Have fun. There's nothing like the anticipation of getting your first box(es) of ISOMs!! Enjoy.


----------



## RPB67 (Mar 26, 2005)

The wait and anticipation begins -


----------



## Blaylock-cl (Apr 28, 2006)

...and the waiting *is* the hardest part....


----------



## Thurm15 (Jan 28, 2005)

I remember the 1st time I placed an order. How many times did you put those cigars in the "shopping basket" before you actually ordered em? 
Good Luck to you.


----------



## 4WheelVFR (Jun 27, 2006)

Thurm15 said:


> I remember the 1st time I placed an order. How many times did you put those cigars in the "shopping basket" before you actually ordered em?
> Good Luck to you.


I know I've never done this.......ok maybe just once.:r


----------



## SDmate (Apr 24, 2005)

Thurm15 said:


> I remember the 1st time I placed an order. How many times did you put those cigars in the "shopping basket" before you actually ordered em?
> Good Luck to you.


 that is so true...for me 6 or 7 times.. lol
cheer to yer slide down the slope mate:al :al


----------



## kheffelf (Jul 31, 2006)

Well I placed them in a cart a couple of different times, but I also had the problem with changing the items in the cart. I went back and forth with a couple of different items. Then I decided that was enough and just went ahead and pulled the trigger.


----------



## j6ppc (Jun 5, 2006)

Cheers mate - you will like 'em.


----------



## raisin (Dec 3, 2005)

Waiting? We don' need no stinkin waiting! The best one is the one right off the truck. (just joking, but few can resist the temptation)
The 06 Monty II's are smoking great fresh, and the BPC's are good anytime- enjoy!


----------



## Stogiefanatic182 (Oct 28, 2005)

Waiting sucks. I got so paranoid when it hit the week and a half mark and my sticks still hadnt arrived, but they finally came in and I was the happiest kid in the world.


----------



## TechMetalMan (Apr 2, 2006)

WTG Kyle!


----------



## papajohn67 (May 25, 2006)

Also played delete the order game, then I finally ordered, waited sweating bullets and said never again.


----------



## papajohn67 (May 25, 2006)

papajohn67 said:


> Also played delete the order game, then I finally ordered, waited sweating bullets and said never again.

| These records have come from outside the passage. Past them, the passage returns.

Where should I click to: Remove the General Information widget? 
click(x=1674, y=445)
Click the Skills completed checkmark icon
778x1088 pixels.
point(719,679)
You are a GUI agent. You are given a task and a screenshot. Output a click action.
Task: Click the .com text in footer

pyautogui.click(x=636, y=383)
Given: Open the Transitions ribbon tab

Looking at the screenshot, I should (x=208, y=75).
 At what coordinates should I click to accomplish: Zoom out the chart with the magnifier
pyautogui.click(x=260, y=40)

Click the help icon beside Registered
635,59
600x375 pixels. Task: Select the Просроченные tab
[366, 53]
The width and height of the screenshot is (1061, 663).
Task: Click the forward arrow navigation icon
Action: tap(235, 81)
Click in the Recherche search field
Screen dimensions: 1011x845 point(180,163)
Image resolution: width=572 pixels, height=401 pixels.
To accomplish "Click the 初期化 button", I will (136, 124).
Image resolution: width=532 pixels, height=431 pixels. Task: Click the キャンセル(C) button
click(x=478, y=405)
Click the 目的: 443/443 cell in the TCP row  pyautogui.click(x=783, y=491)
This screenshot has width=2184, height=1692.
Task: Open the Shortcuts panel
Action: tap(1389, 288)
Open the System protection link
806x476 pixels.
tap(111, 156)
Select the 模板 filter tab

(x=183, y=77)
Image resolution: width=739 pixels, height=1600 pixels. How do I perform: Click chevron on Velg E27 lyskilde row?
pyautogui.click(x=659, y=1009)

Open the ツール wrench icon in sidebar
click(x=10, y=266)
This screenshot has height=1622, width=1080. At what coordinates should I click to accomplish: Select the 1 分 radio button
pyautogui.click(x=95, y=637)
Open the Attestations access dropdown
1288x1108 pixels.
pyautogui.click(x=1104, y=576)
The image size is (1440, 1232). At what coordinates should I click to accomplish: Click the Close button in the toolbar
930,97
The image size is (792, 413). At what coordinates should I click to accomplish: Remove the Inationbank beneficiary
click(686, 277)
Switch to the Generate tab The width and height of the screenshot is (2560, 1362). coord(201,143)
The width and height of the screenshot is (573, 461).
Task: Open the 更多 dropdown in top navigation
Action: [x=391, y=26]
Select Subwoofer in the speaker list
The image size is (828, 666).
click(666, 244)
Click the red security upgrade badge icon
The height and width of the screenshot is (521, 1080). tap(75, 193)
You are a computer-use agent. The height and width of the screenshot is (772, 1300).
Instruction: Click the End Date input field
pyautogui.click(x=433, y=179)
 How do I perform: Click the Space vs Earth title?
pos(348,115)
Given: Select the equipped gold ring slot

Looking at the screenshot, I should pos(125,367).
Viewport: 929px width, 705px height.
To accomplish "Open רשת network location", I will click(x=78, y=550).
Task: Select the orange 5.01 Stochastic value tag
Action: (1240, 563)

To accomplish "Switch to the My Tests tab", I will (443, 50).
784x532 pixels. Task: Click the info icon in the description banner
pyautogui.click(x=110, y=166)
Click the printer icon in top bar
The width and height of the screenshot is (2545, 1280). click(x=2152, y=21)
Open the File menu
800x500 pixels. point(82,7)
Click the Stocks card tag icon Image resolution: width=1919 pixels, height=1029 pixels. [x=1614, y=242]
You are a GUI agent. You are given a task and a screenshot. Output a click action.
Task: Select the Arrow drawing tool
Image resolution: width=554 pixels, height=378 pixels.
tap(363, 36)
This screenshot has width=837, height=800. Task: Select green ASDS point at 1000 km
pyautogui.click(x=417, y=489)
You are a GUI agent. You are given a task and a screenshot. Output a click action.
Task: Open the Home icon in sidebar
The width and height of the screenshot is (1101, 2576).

Forgot to say I'm currently waiting for my most recent order.


----------



## dayplanner (Dec 11, 1997)

Bwahahahaha, that didn't take long.


----------



## kheffelf (Jul 31, 2006)

cquon said:


> Bwahahahaha, that didn't take long.


Yeah, I know less than a week since you sent me my first and less than two days after I smoked my first. I know they need age so I figured I should get on it. There are just to many to try so I need to start buying to start trying.


----------



## dayplanner (Dec 11, 1997)

Aging depends on taste, IMO. But you don't know until you try 'em.
Right off the truck gives a reference point for future tasting.


----------



## cfheater (Jan 14, 2006)

Thurm15 said:


> I remember the 1st time I placed an order. How many times did you put those cigars in the "shopping basket" before you actually ordered em?
> Good Luck to you.


I must have done that a hundred times. How about having to decide what to buy? Every ten seconds I would change my order and recalculate how much I would spend and was it worth it? Am I going to get them? What happens if I get fakes. The list goes on and on. That is hilarious.


----------



## puffmtd (Sep 7, 2005)

There you go! I remember my first box...RASS...Mmmmm. You made a good choice too. I like the Boli PC's. Haven't tried the Monte 2's yet but I'm in love with the 4's.


----------



## StudentSmoker (Apr 24, 2006)

Welcome to the Darkside. Go ahead and apply for another credit card.


----------



## JohnnyFlake (May 31, 2006)

Ahh! You have started to slip and slide down that dangerous but exciting slope!

Congratulations!!!:w 

Johnny


----------



## ToddziLLa (Oct 17, 2005)

And so it begins...


----------



## sgresso (Feb 24, 2006)

congrats!!!


----------



## omowasu (Aug 9, 2006)

Congrats on your first purchase - and the Bolivar PC's / MC#2's are both great sticks, especially for a first go.


----------



## dahigman (Jul 4, 2005)

It all starts so innocently, and then the obsession kicks in. It is like starting over, but in a good way. Enjoy your smokes!

BTW, forget about aging them, there will be plenty in the future for that


----------



## joed (Nov 12, 2005)

raisin said:


> Waiting? We don' need no stinkin waiting! The best one is the one right off the truck.


I can't tell you how many full boxes of 24 cigars I have that are aging. 
:r


----------



## Diesel Kinevel (Aug 21, 2006)

Im in the same boat:r Party Shorts are going to be my first.........very soon


----------



## JohnnyFlake (May 31, 2006)

joed said:


> I can't tell you how many full boxes of 24 cigars I have that are aging.
> :r


You just couldn't let it go! You had to smoke that one stick, to get an intro to that cigar! :w

Johnny


----------



## mikestod (May 10, 2006)

I hear that. I hemmed and hawwed many times, with many different vendor shopping carts. It took me a while, but I finally pulled the trigger. I've been waiting almost a week, and its driving me crazy. Even right now I'm wondering if they'll be there waiting for me to get home.


----------



## Dgar (Sep 12, 2006)

I think you made a couple good choices, I've smoked both and I can tell you waiting to smoke a Monte #2 would be tough.

Enjoy you cigars

Dgar


----------



## Islesfan (Mar 1, 2005)

Watch your step that slope gets slippery....oh well too late, see you at the bottom of the hill


----------